A cena que vai ao ar no capítulo desta terça, (29) da novela das 9, A Força do Querer, de Gloria Perez, promete entrar para a história da teledramaturgia. Conhecida pelas campanhas sociais que encampa em suas tramas, a autora, desta vez, joga luz sobre a questão de identidade de gênero por meio de duas figuras centrais: a travesti Elis Miranda (Silvero Pereira) e Ivana (Carol Duarte). E, nesta noite, Ivana revelará para a família que é transgênero - e ela deixará de existir ali, dando lugar para o 'nascimento' de Ivan.
As últimas semanas, sobretudo, prepararam o campo para culminar nesse momento, que Carol Duarte considera o ápice de sua personagem. A jovem atriz, que veio do teatro e estreou na TV com o desafio de interpretar Ivana, conta que os bastidores de gravação dessa revelação foram de muita emoção. E de muito cuidado. "Me preparei muito. Vai ser uma cena bem pesada para a trajetória dessa personagem", afirma Carol, à reportagem.
"O pai e a mãe não sabem exatamente o que é transgênero. Então, é um choque a princípio. E a Ivana está sedenta por uma certa liberdade, porque toda a vida dela foi construída a partir da Joyce (a mãe, vivida por Maria Fernanda Cândido). A mãe colocou na filha a felicidade dela, então é uma carga muito grande. Em contrapartida, a Ivana se sente um garoto, é o oposto disso tudo."
Para esse momento dramático, Carol usou em sua preparação as histórias que ouviu de homens trans. "Todas as vezes que eu ouvia essas pessoas falarem sobre a família, era muito marcante. Afinal, se a pessoa não consegue mais viver dentro de casa, está rompendo com muita coisa."
Com direção de Rogério Gomes, a cena reunirá o núcleo familiar de Ivana: o pai Eugênio (Dan Stulbach), a mãe Joyce, a irmão Ruy (Fiuk), sua prima Simone (Juliana Paiva) e a governanta Zu (Cláudia Mello). A revelação de Ivana deixará todos estarrecidos, especialmente a mãe. Em seguida, ela cortará os longos cabelos. Gloria Perez conta que não se inspirou em nenhum caso em específico para escrever a cena. "Não ouvi nenhum relato parecido. Essa cena foi criação minha", diz a autora. Segundo ela, o público, mesmo o mais conservador, "deu colo a Ivana". "Penso que a importância (de se debater o tema dentro de uma novela) é jogar o assunto na mesa, transformar em discussão nacional. Esse é o alcance da novela. Ela é capaz de abrir espaço para que as instituições e os grupos ligados à defesa dos direitos dessas pessoas conquistem benefícios práticos", pondera Gloria.

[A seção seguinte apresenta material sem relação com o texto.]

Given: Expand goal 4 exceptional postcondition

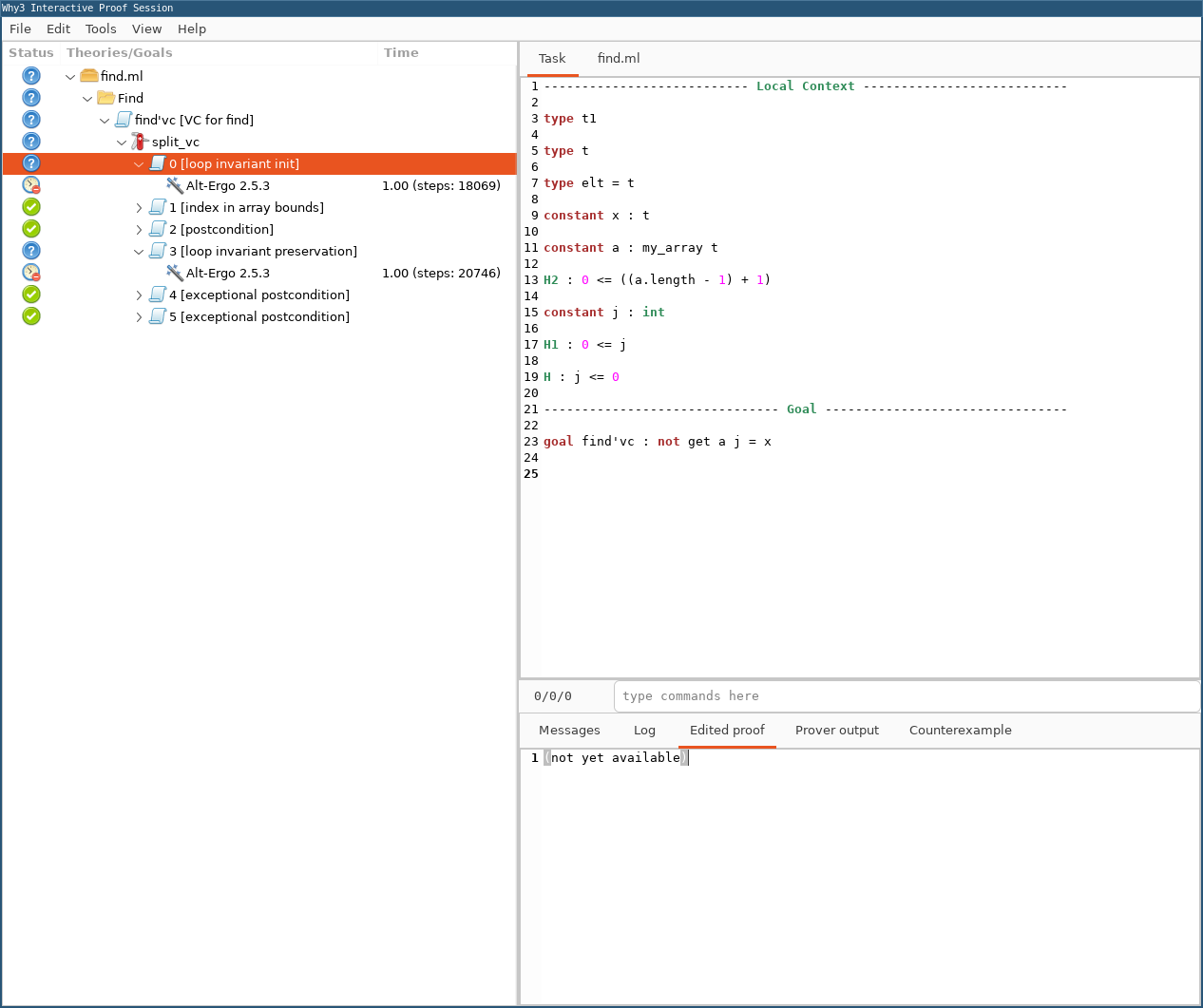Looking at the screenshot, I should 139,295.
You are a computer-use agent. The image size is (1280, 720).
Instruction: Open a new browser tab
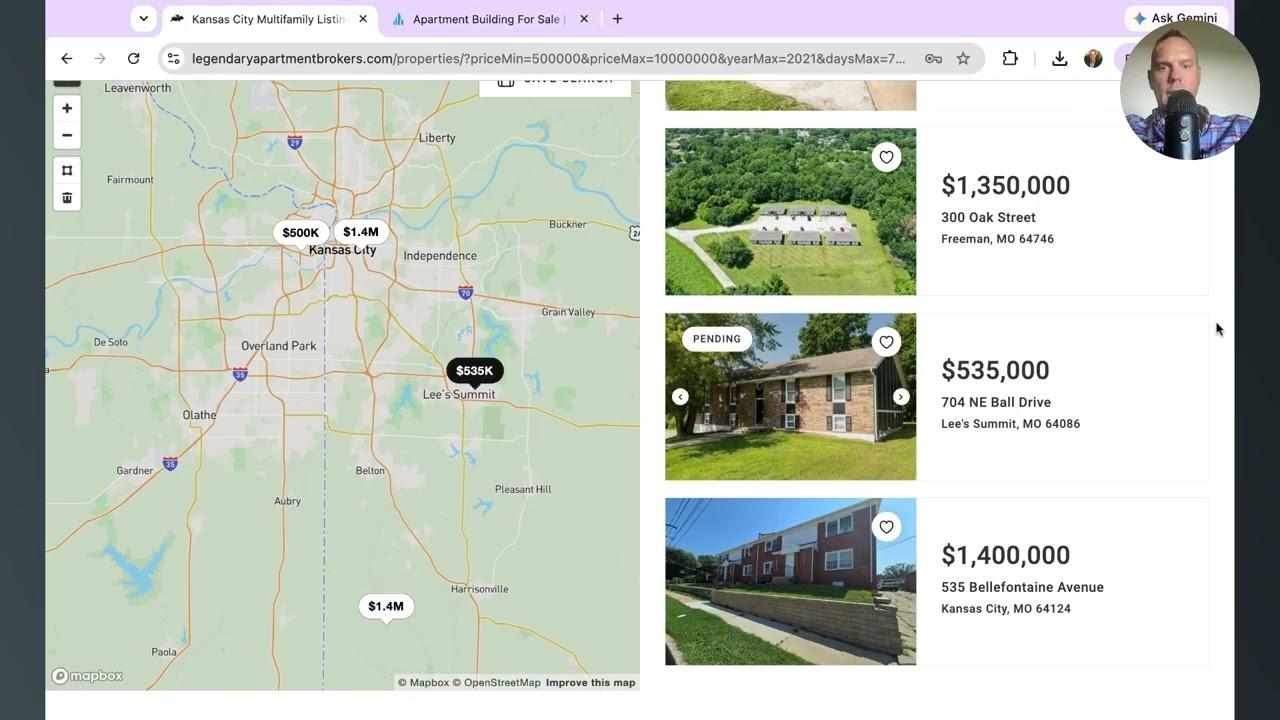tap(617, 19)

Para interpretar Eugênio, Dan Stulbach também conversou com diversos trans. Essas entrevistas, inclusive, foram gravadas e publicadas pelo ator em formato de série, Transversal, em sua página no Facebook. E ele constatou, nesses relatos, que o homem reage pior do que a mulher nesse tipo de situação. Diferentemente do que ocorre na família de Ivana, em que Joyce se mostrará mais resistente à transição da filha. "Eugênio é mais indeciso, é bom de coração. Ele com a filha tem um entendimento enorme."
Para ele, discutir a questão é de grande importância. "Mostrar que toda forma de amor é possível, acabar com a ignorância, mostrar quem são essas pessoas. Acho que a novela tem outro caminho para que esse esclarecimento aconteça, que é através da emoção. As pessoas só se cativam por uma discussão na novela se elas se cativam pela história. O caminho para qualquer mudança acontecer é a emoção."
Essa discussão na novela acaba se alinhando com outras ações, internas e externas, realizadas pela Globo. E, também nesta terça, 29, será lançada uma campanha estrelada por transgêneros que têm auxiliado a emissora a entender esse universo. "O filme Transgêneros é parte de uma plataforma mais ampla, a Tudo Começa pelo Respeito, que lançamos há mais de 1 ano. Nesse período, já falamos sobre homofobia, violência contra mulher, intolerância religiosa, violência no futebol e outros temas importantes para estimular uma mudança no mundo em que vivemos, sempre pelo respeito. O que estamos lançando no ar, agora, é uma nova etapa dessa caminhada de mobilização sobre identidade de gênero", diz Sérgio Valente, diretor de Comunicação da Globo. "Tudo o que a gente não precisa mais é de preconceito. Então, ajudar a entender alguns assuntos é fundamental para garantir o respeito a que todos temos direito."
As informações são do jornal O Estado de S. Paulo.